___ Excerpted text

Some 12 years ago, Stephen Colbert did a brilliant satire on how people will “know” a “truth” by looking it up in their gut: https://youtu.be/OBRKPoAPXEQ . We can see this every day. People are increasingly convinced of a “fact” without reading a single book, without interviewing a single expert, without conducting a single experiment. They just “know the truth” in their guts; and then maybe they add some “research” to back up their guts, by reading Internet forum posts on hoax websites and YouTube channels. It’s a curious coping mechanism for stress: latching onto make-believe certainty in order to avoid actually learning from a time of uncertainty.
Uncertainty is the only place where one can discover. How are you going to learn if you already know the answer? Study the scientists who worked to uncover the electromagnetic spectrum: https://imagine.gsfc.nasa.gov/science/toolbox/history_multiwavelength1.html . Not one of them pretended to know about the totality of the electromagnetic spectrum EVEN AFTER STUDYING IT INTENSELY FOR YEARS. Yet you know the underpinnings of the entire global economies and political structures from a meme and a 10 minute conspiracy theory video? Ok.
Real researchers attain real breakthroughs by toiling for an entire life time in their blind spots, by confronting the unknown for decades, so that we might arrive at the current state of affairs with phones and computers and x-rays and MRIs and ultrasounds and sonar and lasers and barcodes. The list is endless. We take it for granted. Our lives are measurably better in many ways due to exploration in the uncertainty. They didn’t “figure it all out”, and certainly not in a few minutes of paranoid incoherent meanderings.
In health and fitness, I encounter this constantly. People want answers. Final answers. Certainty. They want a diagnosis, a prescription, and a guarantee. Those people flounder. They fail. They just want the answer. But there is no answer. Success is found in the struggle, in the battle, in wrestling with what “doesn’t make sense.” The truth is found is trudging through what’s difficult. You don’t sweat, bleed, claw, and pay for it? You don’t deserve it. No one cares that you “used to eat whatever I wanted and never got fat.” That’s not how things ARE. The past passed. Will you adapt to reality or will you cling to make-believe?

______
___ Supplied material

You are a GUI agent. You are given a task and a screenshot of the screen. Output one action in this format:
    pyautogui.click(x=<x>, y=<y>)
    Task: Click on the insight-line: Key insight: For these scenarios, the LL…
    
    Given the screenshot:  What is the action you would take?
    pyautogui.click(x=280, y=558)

______

Work item A:
According to the text on uncertainty, how long ago did Stephen Colbert do his satire about knowing a truth by looking it up in one's gut?
Work item B:
Continue the text on uncertainty from the point where it stops.

Written answer A:
Some 12 years ago.

Written answer B:
If you are in love with uncertainty, you are unbreakable. Every time the ground shifts, you’re underwhelmed. Every time there’s a zig where others expect a zag, you’re unflappable. Every time the landscape moves, you’re unimpressed. Fall in love with uncertainty, because there is where we become strongest. Be unsure. Be uncertain. Be ready to learn from one mess so that you are prepared for the next.
The journey of life is like sidewalk demolition. Some people start out with a jackhammer. Some people have a crew. Most of us are all alone with a rusty chisel and a worn out mallet.
But if we're determined to get through this thing, we better make do with what's available. It's not our fault that this is all we have. But it's still our responsibility to use these few tools for the task at hand.
Everyone is going to get dirty. Everyone's going to breath in some dust. Some are going to get hurt. Some will take more breaks than others. All will die in the process.
Coveting some other set of tools is only going to slow you down. The temptation from frustration will be there to use the chisel for harming others. Every time you put your eyes on someone else's work, you risk crushing your own hand with the mallet.
Just focus on working your own sidewalk with your own tools, because that's all anyone can do. This is what you have. Use it.